В ходе работы над биографией Лунина Эйдельману стала очевидной узость и недостаточность этих объяснений, и он ринулся, буквально погрузился в скрупулезное изучение важнейшего, «интегрирующего» источника по теме — журналов и докладных записок царю Следственного комитета, тогда еще не опубликованных. В своей книге он не только воссоздал на этой основе историю следственного процесса в системе его разнообразных связей, динамике и глубочайшем драматизме, но и раскрыл эволюцию поведения на следствии множества декабристов сквозь призму их социально-психологических, идейных, этических и индивидуально-тактических мотиваций. Но всякий раз оставался при этом «внутри» эпохи, не соскальзывая на зыбкую почву перенесения современных политических понятий на реалии прошлого. В итоге едва ли не впервые в литературе было дано исторически достоверное описание этого феномена дворянской ментальности первой четверти XIX в. (Несколько лет спустя Эйдельман посвятил журналам и докладным запискам специальное источниковедческое исследование[9].)

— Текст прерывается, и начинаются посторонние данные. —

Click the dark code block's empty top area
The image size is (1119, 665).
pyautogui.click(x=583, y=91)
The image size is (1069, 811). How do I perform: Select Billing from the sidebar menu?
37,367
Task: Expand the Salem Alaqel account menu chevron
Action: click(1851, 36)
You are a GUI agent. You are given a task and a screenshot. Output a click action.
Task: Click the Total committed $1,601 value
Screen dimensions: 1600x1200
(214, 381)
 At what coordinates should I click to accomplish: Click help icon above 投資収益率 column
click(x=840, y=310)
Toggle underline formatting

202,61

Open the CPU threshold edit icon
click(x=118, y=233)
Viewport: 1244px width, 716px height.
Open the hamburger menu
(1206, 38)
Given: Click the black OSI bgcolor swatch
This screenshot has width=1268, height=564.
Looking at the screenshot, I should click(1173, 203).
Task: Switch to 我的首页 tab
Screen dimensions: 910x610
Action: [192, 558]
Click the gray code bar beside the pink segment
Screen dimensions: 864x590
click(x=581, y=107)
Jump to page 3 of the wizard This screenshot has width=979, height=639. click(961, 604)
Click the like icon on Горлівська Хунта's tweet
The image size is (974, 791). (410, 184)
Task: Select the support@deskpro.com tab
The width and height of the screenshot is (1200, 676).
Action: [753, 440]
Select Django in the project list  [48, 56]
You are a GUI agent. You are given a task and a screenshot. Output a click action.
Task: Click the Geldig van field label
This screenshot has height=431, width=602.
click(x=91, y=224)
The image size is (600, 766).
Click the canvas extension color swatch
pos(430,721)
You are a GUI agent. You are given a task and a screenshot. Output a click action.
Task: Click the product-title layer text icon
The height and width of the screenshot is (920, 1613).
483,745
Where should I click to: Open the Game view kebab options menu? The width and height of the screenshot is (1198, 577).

Ко времени появления книги о Лунине вполне сложилось его историческое миросозерцание. Позднее он вспоминал: «Назрела потребность в личностно-психологическом подходе к истории XIX века. Сломал для себя стену между объективным и субъективным. Думал — что я, что мы?»[10] В этом знаменательном свидетельстве уже была заложена установка на преодоление отчуждения личности от чрезмерно «объективированного» вульгарным материализмом исторического процесса, на возрождение его человеческого, нравственного содержания, на «реабилитацию» «простой истории» (удачное выражение А. П. Чудакова[11]) живых людей в реальных обстоятельствах их повседневного существования.
Естественно, что при таком подходе центр внимания переносился с макропроцессов, с социологически абстрагированных закономерностей на микроуровень человеческого бытия, на первичную его клеточку — исторически конкретную личность, независимо от ее места в иерархии «вековых» ценностей, во всем богатстве ее внутреннего мира и ее связей с эпохой, сложно детерминированных «объективными» факторами. «Если мы серьезно стремимся вдохнуть, уловить аромат, колорит века, его дух, мысль, культуру, нам непременно нужно просочиться в тогдашний быт, в повседневность канцелярии, усадьбы, избы, гимназии…»[12] — так сам он точно выразил свое кредо. Можно даже сказать, что Эйдельман исповедовал некоторый культ личностной «микроистории» и с удовольствием повторял шутливое изречение одного близкого своего приятеля: «Макромир ужасен, микромир прекрасен». И такая история мыслилась им не как легковесное и эпатирующее противопоставление «истории закономерностей», а глубоко и ответственно: «Меж тем потребность в человеческой истории не проходила никогда, — настаивал он в рецензии на книгу Н. И. Павленко о А. Д. Меншикове, — и в наше время есть все возможности для такой науки: мы говорим не о возвращении к былому, простодушному бытописанию, а к личностной истории, опирающейся на все научные завоевания последнего столетия»[13].